## Saturday, March 16, 2013

### SPOJ Problem Set (Classical) 10582. Subarrays

This was also one of the problems I was asked on my recent interview with Google. Problem is a simple one for segment tree based algorithm. The solution basically requires us to maintain a Range Maximum Query (RMQ) algorithm, and I implemented this using segment tree.

Given, there are N items and a window of size K, we have to find the maximum item in each K sized window. First, we insert the first K items in the RMQ, so the segment tree root now knows the maximum item at this stage. Now if you observe you will see, for the (k+1)th item, 1st item will be removed from the tree and (k+1)th item will be inserted. This can be done by inserting (k+1)th item at the position of 1st item. Because for (k+1)th item, 1st item is in the oldest position.
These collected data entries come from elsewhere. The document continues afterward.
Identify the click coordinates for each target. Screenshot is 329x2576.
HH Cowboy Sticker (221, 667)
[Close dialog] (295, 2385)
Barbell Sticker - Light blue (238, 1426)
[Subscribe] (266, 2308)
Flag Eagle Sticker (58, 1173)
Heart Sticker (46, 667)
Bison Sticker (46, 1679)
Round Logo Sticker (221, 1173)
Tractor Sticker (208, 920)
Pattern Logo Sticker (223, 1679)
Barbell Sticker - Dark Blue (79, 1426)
And clearly, for each of the next items, we can just insert it in the current oldest position on the K sized window. so (k+1) will be inserted at index 1, (k+2) at 2, (k+3) at 3 ... (2k) at k, (2k+1) at 1, (2k+2) at 2 and so on. So all we need is to keep inserting the items in the RMQ in a circular fashion and each time taking the updated range maximum value.

So, basically the structure of the code is:

```for(i = 0; i < k; i++) insert(root, 0, k-1, item[i]);
output Tree[root];
for(; i < n; i++) {
insert(root, 0, k-1, item[i % k]);
output Tree[root];
}
// considering item indexes to be 0 based in code
// insert is the function that inserts an item on a specific index in the RMQ tree
```
So, once you write down the RMQ function insert, you are pretty much done with it. Happy coding!